The refrigeration defrost system directs warm air across the evaporator coils for defrosting. The valve means close off the freezer space when the evaporator coils are defrosting so that the freezer space maintains its freezing temperature. In the preferred embodiment, the warm air from the refrigerated space defrosts the evaporator coil, and simultaneously, the refrigerated space is cooled by the same air being directed back therein. The evaporator is thus defrosted by circulating air without the expenditure of any energy to heat the air, thereby conserving considerable energy when compared to the other types of defrost systems.
Reference will now be made to the accompanying drawings in which:
FIG. 1 is a partially schematic side elevational view of an embodiment according to the invention.
FIG. 2 is a schematic electrical diagram for the embodiment of the invention shown in FIG. 1.
FIG. 3 is a partially schematic top elevational view of an alternative embodiment of the invention.
FIG. 4 is a schematic electrical diagram for the embodiment shown in FIG. 3.
Referring now to the drawings, particularly to FG. 1, a refrigeration unit 10 has a freezer space 12 and refrigerator space 14. A freezer door 16 and refrigerator door 18 provide direct access to the freezer 12 and refrigerator spaces respectively. Positioned below the bottom insulating wall 20 of the freezer space 12 is evaporator coil 22. The evaporator coil 22 is conventionally connected to a condenser (not shown) and a compressor 68, as shown in FIG. 2. Placed below the evaporator coil is a water collecting pan 24 having a drain hole 26 which leads to a water drain 28. The pan 24 is positioned below the evaporator coil 22 to form an air passage 30 between the bottom wall 20 of the freezer compartment and the pan 24. Near the front end of the freezer space is an air aperture 32 extending through the bottom insulating wall 20 of the freezer space. A baffle 35 extends upwardly from a rear lower portion of the freezer space 12 and has an upper end in front of the rear wall 36 of the freezer space 12 to define an aperture 34. The rear air aperture 34 is in communication with the air passage 30.
The pan 24 has its front end spaced away from the front insulating wall 39 to define an air vent 37. Extending upwardly from the pan 24 is a baffle 41 which has an aperture 38 therethrough.

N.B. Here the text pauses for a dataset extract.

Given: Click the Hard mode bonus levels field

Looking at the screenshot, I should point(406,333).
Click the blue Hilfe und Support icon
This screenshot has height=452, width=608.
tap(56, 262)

Extending vertically upward from a back edge of pan 24 is a wall 44 which is spaced apart from the rear wall 36 to define an air duct 40. The top section of the wall 44 has an aperture 42 therethrough. The air duct 40 extends from the aperture 42 to the upper rear section of the refrigerator space 14 and is in open communication therewith.
The apertures 32 and 38 have a solenoid operated damper 46 pivotably mounted therebetween and operable to close either one of apertures 32 or 38. A spring is mounted on damper 46 and exerts a force to move the damper 46 to close aperture 32.
A second solenoid aperture damper 48 is similarly positioned between apertures 34 and 42 and has a spring 49 mounted thereon and exerts a force to move damper 48 to close aperture 34.
A fan 50 is positioned within the air passage 30 so as to draw the air from either the freezer aperture 12 through aperture 32 or refrigerator space 14 through aperture 38 and through air passage 30 and to force the air through apertures 34 and 42. A fan shroud 52 extends forwardly from vertical wall 44 and defines a fan exhaust chamber 54.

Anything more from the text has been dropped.